▸ Your goal: Set out each line from the following listing that includes the word "Beginner".

▸ Records to process:
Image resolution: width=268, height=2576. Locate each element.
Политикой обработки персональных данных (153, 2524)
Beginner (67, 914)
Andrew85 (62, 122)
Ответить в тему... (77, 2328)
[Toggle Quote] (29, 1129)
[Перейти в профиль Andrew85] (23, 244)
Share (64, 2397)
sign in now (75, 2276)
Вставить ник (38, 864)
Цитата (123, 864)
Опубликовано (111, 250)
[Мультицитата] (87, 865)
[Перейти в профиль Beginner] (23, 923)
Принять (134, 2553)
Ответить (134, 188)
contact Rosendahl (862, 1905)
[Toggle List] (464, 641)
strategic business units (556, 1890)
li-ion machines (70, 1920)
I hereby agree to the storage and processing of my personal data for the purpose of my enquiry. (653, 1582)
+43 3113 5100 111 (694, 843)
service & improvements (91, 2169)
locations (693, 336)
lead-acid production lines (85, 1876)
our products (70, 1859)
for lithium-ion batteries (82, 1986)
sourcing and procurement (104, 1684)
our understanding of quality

▸ Solution to this problem:
Beginner (67, 914)
[Перейти в профиль Beginner] (23, 923)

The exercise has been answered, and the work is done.